Thomas Aquinas was born in the family castle at Roccasecca, Italy, in 1225. He was schooled at the University of Naples, where he met members of the Order of Preachers, otherwise known as Dominicans.

        The Dominicans were a begging order of friars who vowed to live in poverty, chastity, and obedience. However, in forming his order of men, Dominic emphasized education so they would be trained to refute any accusations of heresy.

        At age 19 Thomas joined the Dominicans, to his family’s shock. To dissuade him, they held him captive for over a year. They didn’t mind his becoming a monk; in fact, they tried to persuade him to join the Benedictines and live at Montecassino, where his uncle had been the abbot. The difference of monk and friar then was a friar could travel.

        His brothers put Thomas to the ultimate test and sent a young woman to his room to seduce him. Thomas sent her away, then fell on his knees to pray. So the family accepted Thomas’ choice.

        He attended the University of Paris faithfully as a student. He rarely spoke and was a large man, so his colleagues nicknamed him “the dumb ox.” However today Thomas is considered the mind that saved the medieval church.

        Along with a Franciscan named Bonaventure, Thomas challenged the university’s rules that did not allow friars to become professors. The two continued and completed the requirements for masters of theology. Only when the pope intervened were the two allowed on the university’s staff. Thomas was required to write biblical commentaries and disputations and preach.

        During the twelfth and thirteen centuries, massive amounts of classical writings were translated into Latin. Artistotle’s works were some. And his works shattered the church’s confidence in the compatibility of reason and faith. Most scholars concluded Artistotle contradicted Christian doctrine.

        However, after Thomas studied Aristotle’s writings carefully, he concluded that for the most part, Aristotle’s thought was true and compatible with Christian revelation. On some questions of divine providence, he argued Aristotle’s presumed errors derived from a misreading of commentators in other langugages.

        After Thomas returned victorious from his verbal battle over Aristotle, he retired from writing. Though friends urged him to continue, Thomas answered, “I can write no more. I have seen things which make all my writings like straw.”

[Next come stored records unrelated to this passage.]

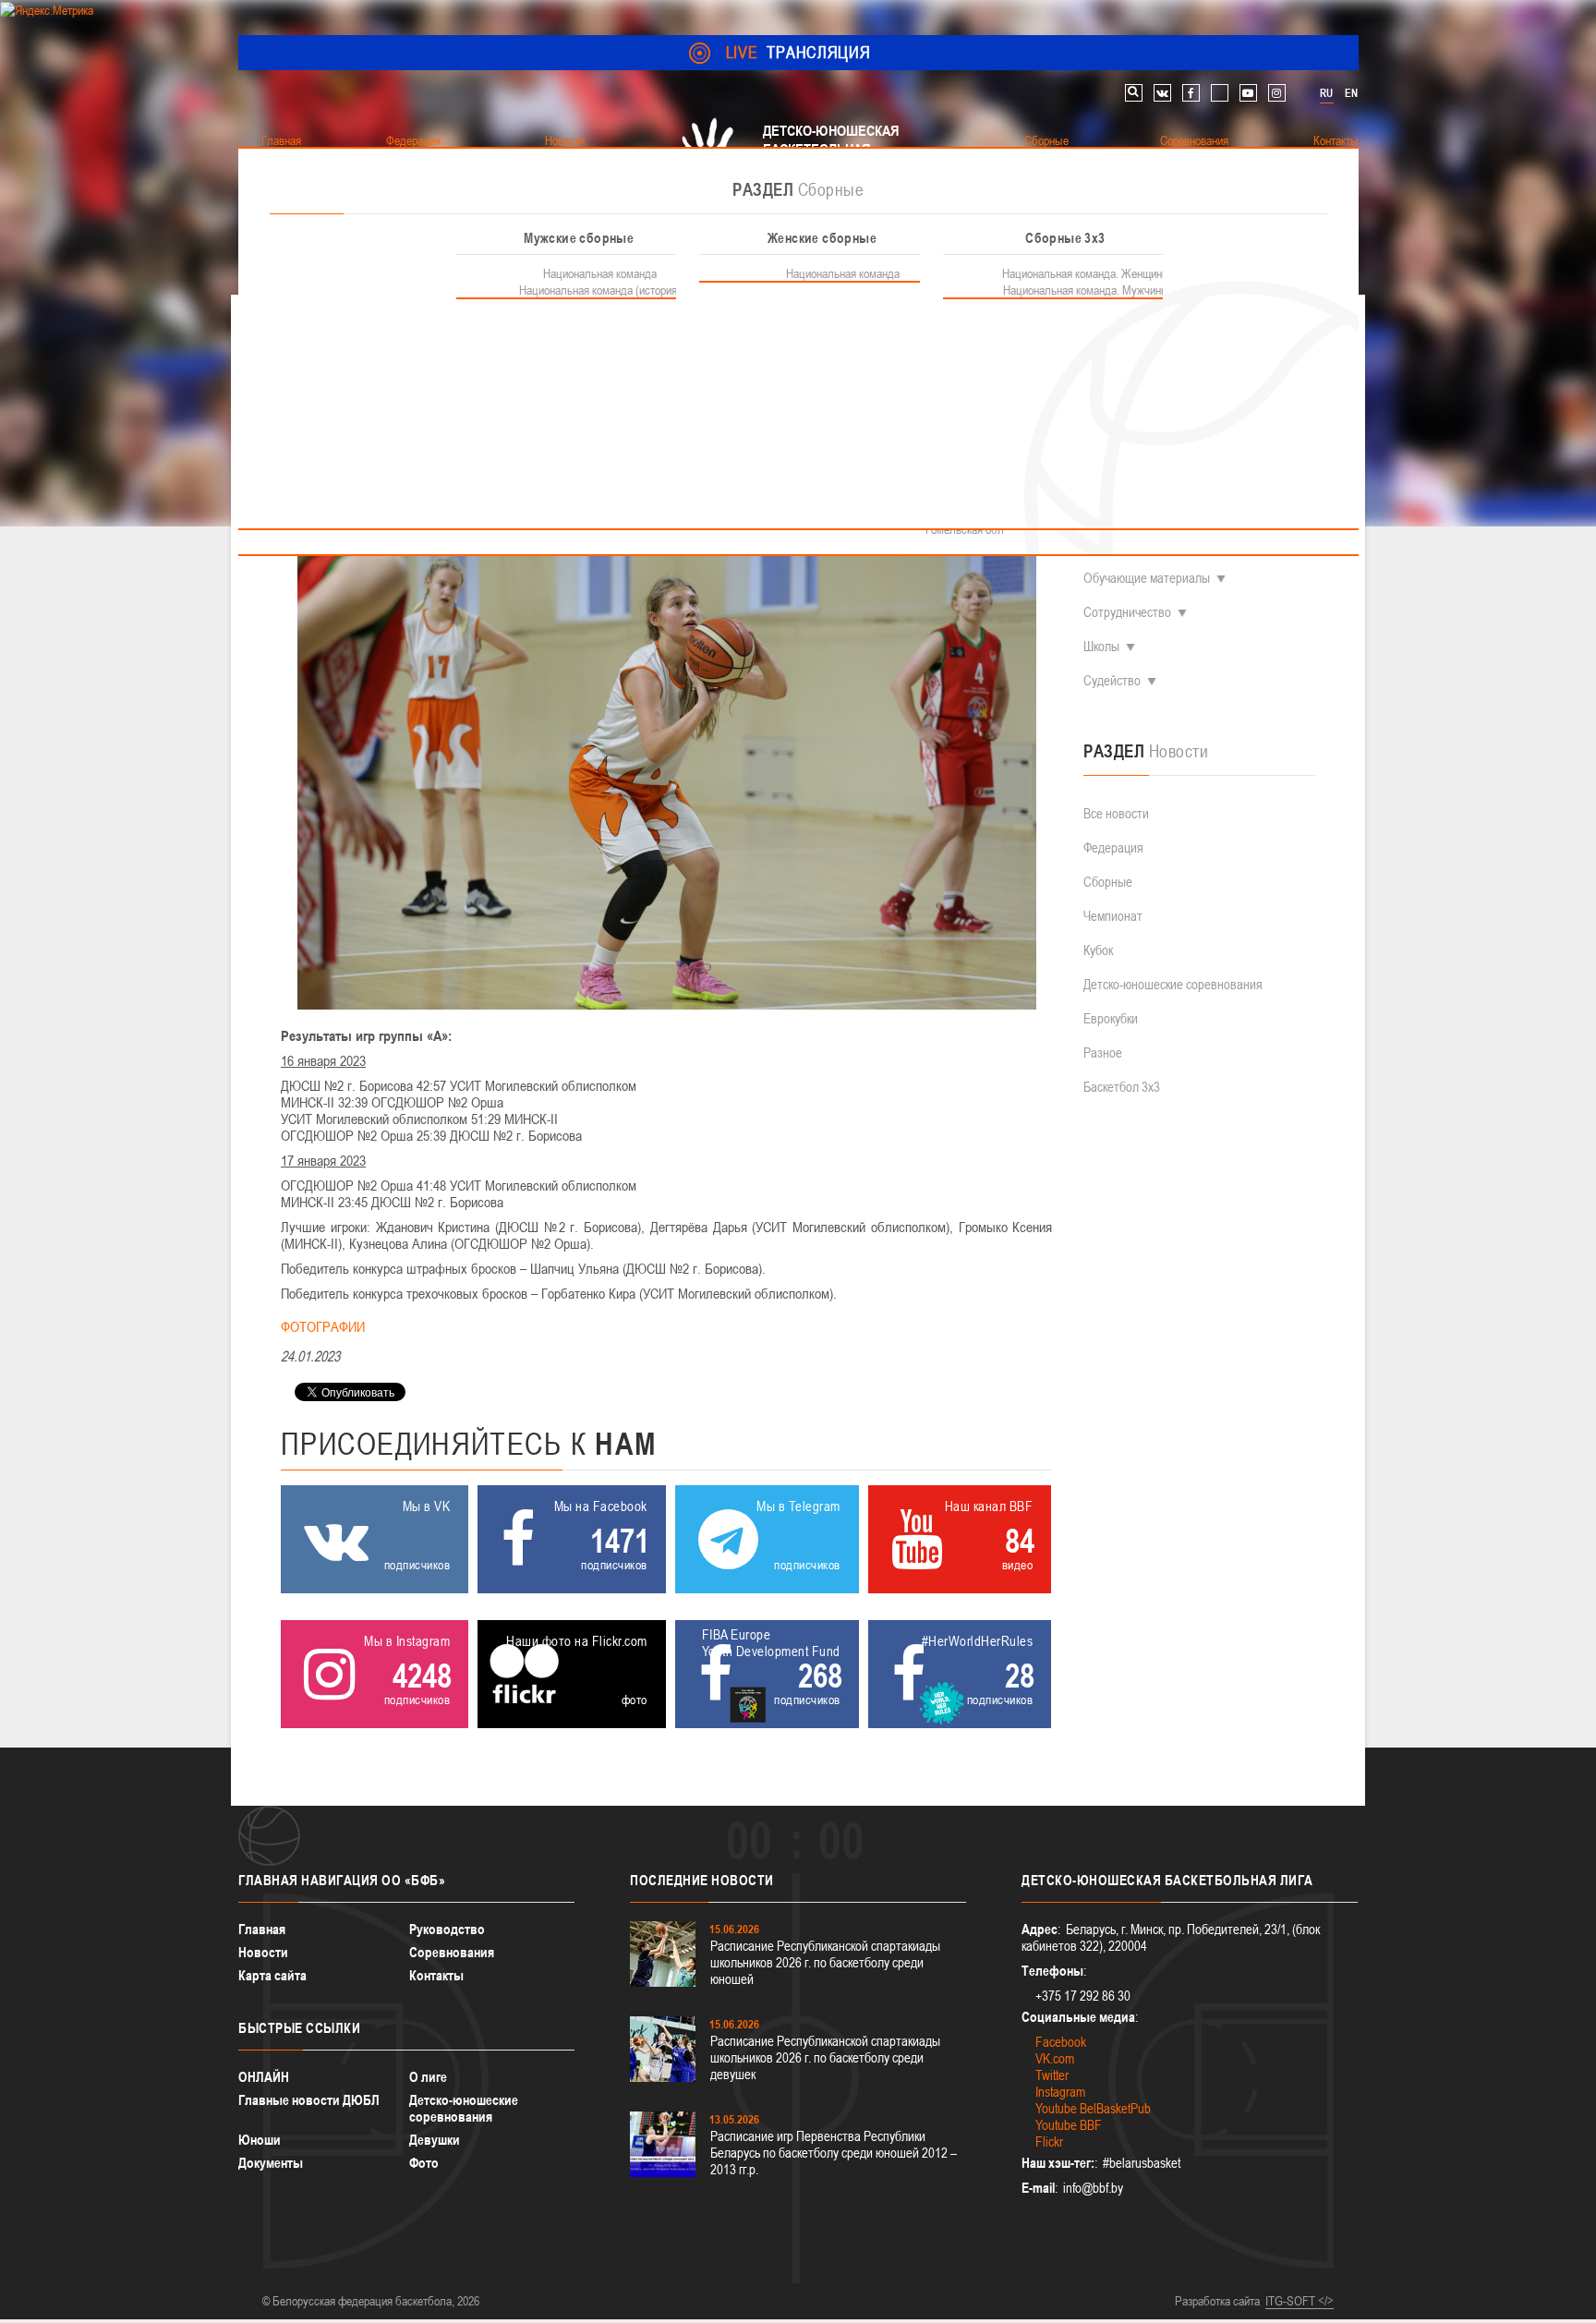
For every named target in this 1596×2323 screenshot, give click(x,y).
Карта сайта (272, 1975)
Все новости (1116, 813)
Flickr (1049, 2141)
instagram (1277, 93)
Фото (424, 2163)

        G. K. Chesteron wrote about Thomas, “This particular quarrel (over Aristotle) was the one point in which his outer and inner life had crossed and coincided; he realized how he had longed from childhood to call up all allies in the battle for Christ; how he had only long afterwards called up Aristotle as an ally; and now in that last nightmare of sophistry, he had for the first time truly realized some might really wish Christ to go down before Aristotle.”

        Thomas had longed to remove all obstacles between himself and God. He had hated hating. According to Chesteron, Thomas never recovered from the shock that, though he possessed the brain of his time, people could invert his ideas to mean just that. His life’s purpose was to love and be Christ to others through his work. He returned home with a horror of all religion and truth perishing.

        Thomas Aquinas died on March 7, 1274. Miracles began to happen often near his buried body. In fear of robbery, the Cistercian monks exhumed the body, yet in their jealousy, cut off its head to hide in their chapel. His sister was given a hand, and other body parts were taken by other people. Finally by 1319, Thomas’ corpse was reduced to bones. In 1396, these were moved to Toulouse. During the French Revolution they were relocated to St. Sernin but in 1974, returned to the monastery in Toulouse, where they rest today.